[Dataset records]
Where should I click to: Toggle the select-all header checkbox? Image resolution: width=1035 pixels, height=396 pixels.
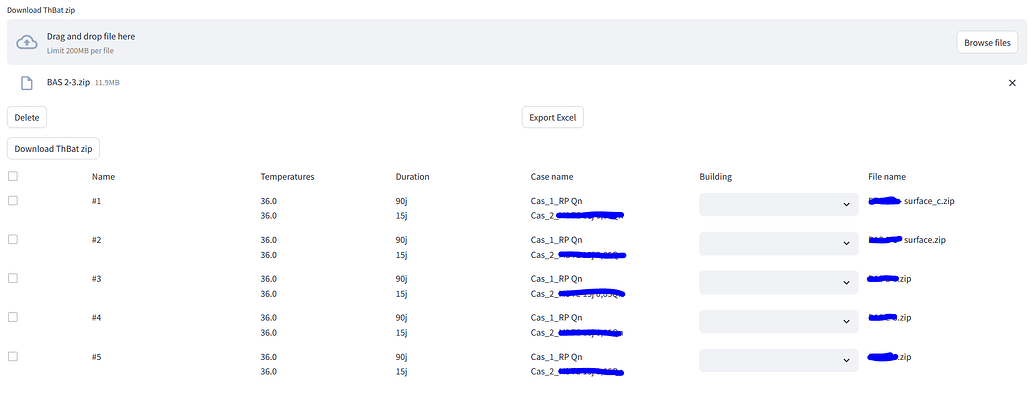pyautogui.click(x=13, y=176)
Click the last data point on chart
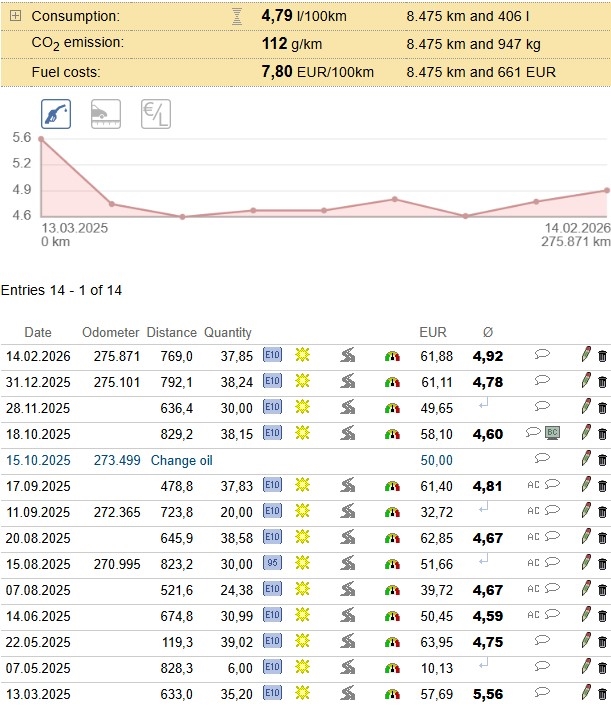 click(x=606, y=190)
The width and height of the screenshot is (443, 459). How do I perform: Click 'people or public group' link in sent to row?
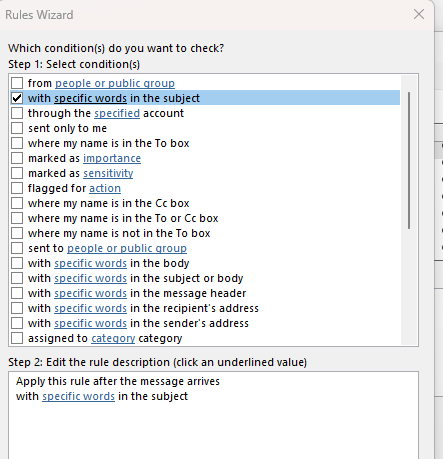[127, 248]
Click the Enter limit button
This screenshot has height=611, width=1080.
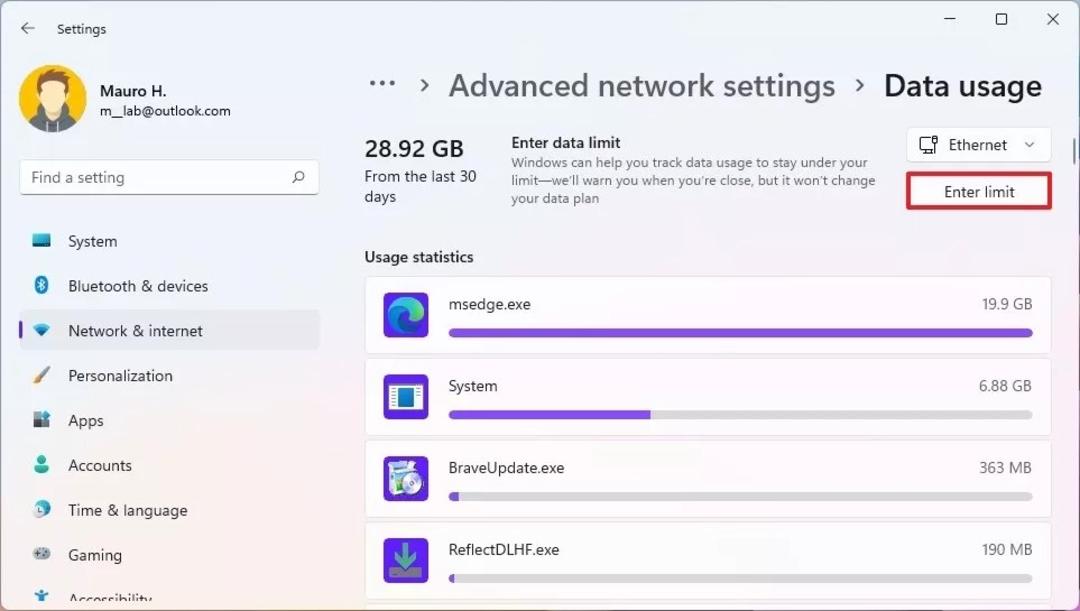(979, 191)
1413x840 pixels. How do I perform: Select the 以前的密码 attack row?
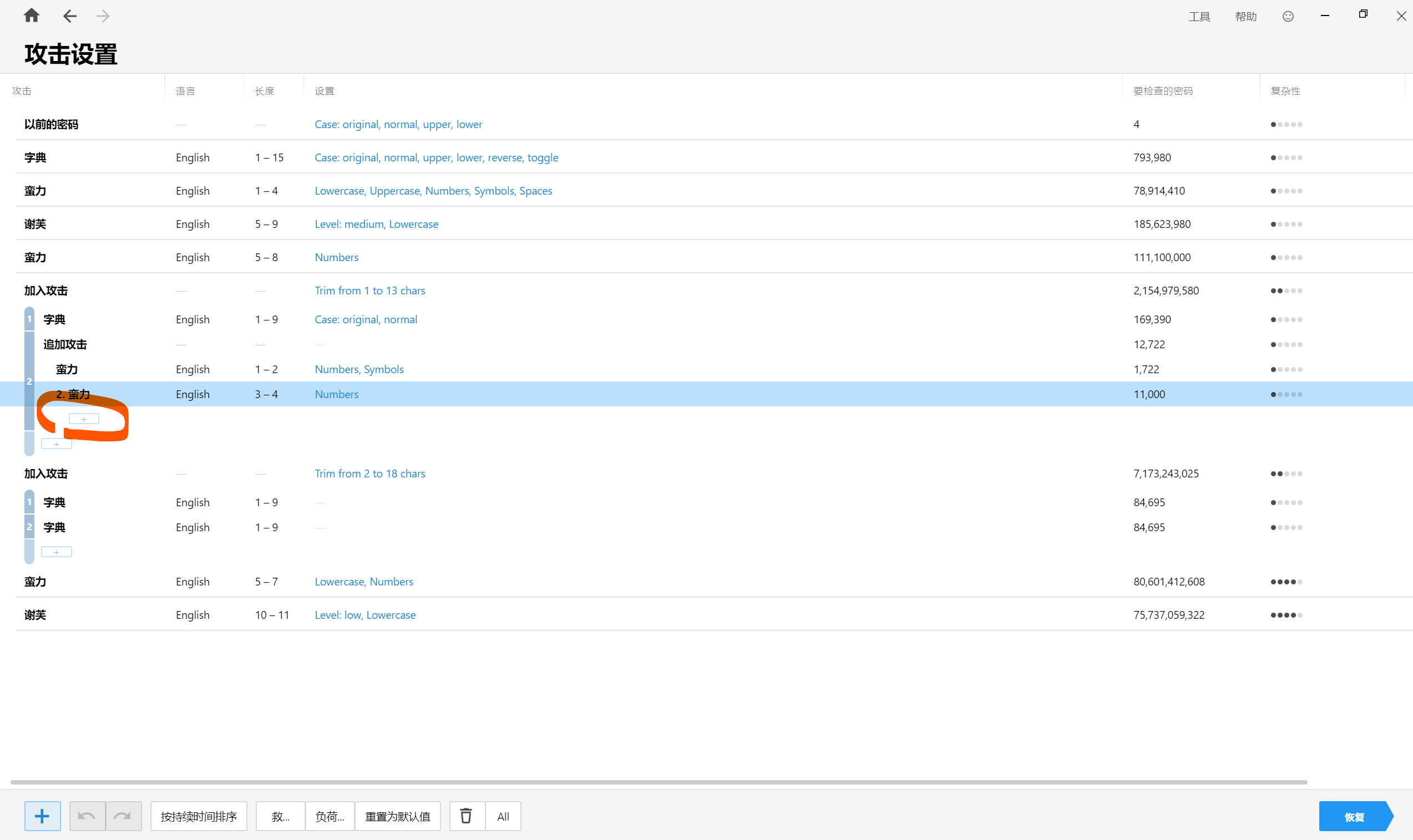51,125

▸ **SET TASK**
Write out every line of the rows above word for word, omitting the pictures.

▸ **FINAL RESULT**
Where should I click to: Toggle the select-all header checkbox? Image resolution: width=1035 pixels, height=396 pixels.
pyautogui.click(x=13, y=176)
Click the last data point on chart
 click(x=606, y=190)
The width and height of the screenshot is (443, 459). How do I perform: Click 'people or public group' link in sent to row?
[127, 248]
Click the Enter limit button
This screenshot has height=611, width=1080.
(979, 191)
1413x840 pixels. How do I perform: Select the 以前的密码 attack row?
51,125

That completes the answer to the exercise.